Les rayures et impacts sur la carrosserie de votre Peugeot peuvent rapidement ternir son apparence et favoriser l’apparition de rouille. Sélectionner la bonne peinture de retouche permet de restaurer l’esthétique de votre véhicule tout en protégeant durablement la tôle. Ce guide vous accompagne pas à pas pour identifier la teinte exacte, choisir le format adapté et réussir vos retouches comme un professionnel.

Localiser et décoder le code couleur de votre Peugeot

Chaque véhicule Peugeot possède un code couleur unique, indispensable pour commander la peinture de retouche parfaitement assortie. Ce code se trouve généralement sur une plaque constructeur fixée à trois emplacements privilégiés : sous le capot moteur, sur le montant de la portière avant gauche ou à l’intérieur du battant de porte côté conducteur.

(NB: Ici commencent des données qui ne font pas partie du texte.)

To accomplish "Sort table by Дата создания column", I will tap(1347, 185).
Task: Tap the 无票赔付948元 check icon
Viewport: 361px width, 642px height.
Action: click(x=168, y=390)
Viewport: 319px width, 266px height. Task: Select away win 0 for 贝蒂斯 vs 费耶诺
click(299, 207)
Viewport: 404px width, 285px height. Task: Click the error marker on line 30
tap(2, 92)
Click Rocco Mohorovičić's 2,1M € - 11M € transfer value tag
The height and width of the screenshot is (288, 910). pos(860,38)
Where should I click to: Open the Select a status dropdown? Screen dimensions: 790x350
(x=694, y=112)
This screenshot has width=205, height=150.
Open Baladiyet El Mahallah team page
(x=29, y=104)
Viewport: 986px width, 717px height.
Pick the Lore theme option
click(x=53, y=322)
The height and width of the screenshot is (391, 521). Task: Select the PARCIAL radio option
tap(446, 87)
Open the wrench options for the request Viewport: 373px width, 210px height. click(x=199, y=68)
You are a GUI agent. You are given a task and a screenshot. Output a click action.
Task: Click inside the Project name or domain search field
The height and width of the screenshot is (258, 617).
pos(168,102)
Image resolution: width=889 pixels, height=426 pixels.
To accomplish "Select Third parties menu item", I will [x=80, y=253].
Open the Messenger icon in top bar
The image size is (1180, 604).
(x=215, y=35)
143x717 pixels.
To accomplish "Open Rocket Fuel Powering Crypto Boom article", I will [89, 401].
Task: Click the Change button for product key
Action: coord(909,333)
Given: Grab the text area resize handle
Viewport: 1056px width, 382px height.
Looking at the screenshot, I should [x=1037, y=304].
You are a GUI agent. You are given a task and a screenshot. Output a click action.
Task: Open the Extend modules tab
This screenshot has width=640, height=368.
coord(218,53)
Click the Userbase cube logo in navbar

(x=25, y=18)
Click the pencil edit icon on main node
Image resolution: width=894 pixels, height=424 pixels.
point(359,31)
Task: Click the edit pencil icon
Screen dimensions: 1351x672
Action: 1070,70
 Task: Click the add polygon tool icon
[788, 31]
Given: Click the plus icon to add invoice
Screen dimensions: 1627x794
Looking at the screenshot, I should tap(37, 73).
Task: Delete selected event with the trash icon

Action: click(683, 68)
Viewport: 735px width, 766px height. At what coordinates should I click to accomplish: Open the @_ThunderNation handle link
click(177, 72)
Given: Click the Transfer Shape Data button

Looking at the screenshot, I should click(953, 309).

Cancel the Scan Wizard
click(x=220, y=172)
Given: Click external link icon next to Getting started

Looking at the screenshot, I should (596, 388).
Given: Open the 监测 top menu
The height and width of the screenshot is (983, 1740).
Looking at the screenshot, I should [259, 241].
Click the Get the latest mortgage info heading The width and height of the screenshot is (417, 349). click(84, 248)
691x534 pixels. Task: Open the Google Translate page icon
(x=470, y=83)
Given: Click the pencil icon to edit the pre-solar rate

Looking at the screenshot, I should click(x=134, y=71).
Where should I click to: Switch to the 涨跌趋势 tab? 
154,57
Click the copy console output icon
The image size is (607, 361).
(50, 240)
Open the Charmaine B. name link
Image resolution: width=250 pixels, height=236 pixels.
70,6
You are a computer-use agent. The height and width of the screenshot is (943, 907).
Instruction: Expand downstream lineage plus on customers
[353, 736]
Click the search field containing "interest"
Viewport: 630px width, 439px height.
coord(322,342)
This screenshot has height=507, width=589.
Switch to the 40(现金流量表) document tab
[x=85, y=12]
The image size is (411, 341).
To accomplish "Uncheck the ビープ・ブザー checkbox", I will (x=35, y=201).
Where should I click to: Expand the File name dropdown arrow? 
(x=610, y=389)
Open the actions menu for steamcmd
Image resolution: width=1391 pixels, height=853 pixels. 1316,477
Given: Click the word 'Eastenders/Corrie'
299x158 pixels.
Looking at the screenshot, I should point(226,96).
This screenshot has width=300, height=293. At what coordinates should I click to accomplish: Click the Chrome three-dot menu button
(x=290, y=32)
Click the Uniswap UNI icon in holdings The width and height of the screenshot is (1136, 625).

Pour les modèles Boxer, l’étiquette est collée à l’intérieur de la porte, tandis que sur la 607, elle se situe dans le compartiment moteur.

Le format du code évolue selon la période de fabrication. Avant 1985, Peugeot utilisait trois ou quatre chiffres (exemple : 1079 pour Blanc Courchevel). Entre 1986 et 1989, le constructeur a adopté trois lettres (EPZ pour Bleu Turquoise). De 1990 à 1998, les codes mêlaient chiffres et lettres sur quatre caractères (M1TW pour Gris Graphite). Depuis 1999, tous les codes comportent quatre lettres : les trois premières désignent la teinte, la dernière indique le type de finition. La lettre A correspond à une peinture opaque (sans vernis), B à une opaque vernie, C à une métallisée et D à une nacrée.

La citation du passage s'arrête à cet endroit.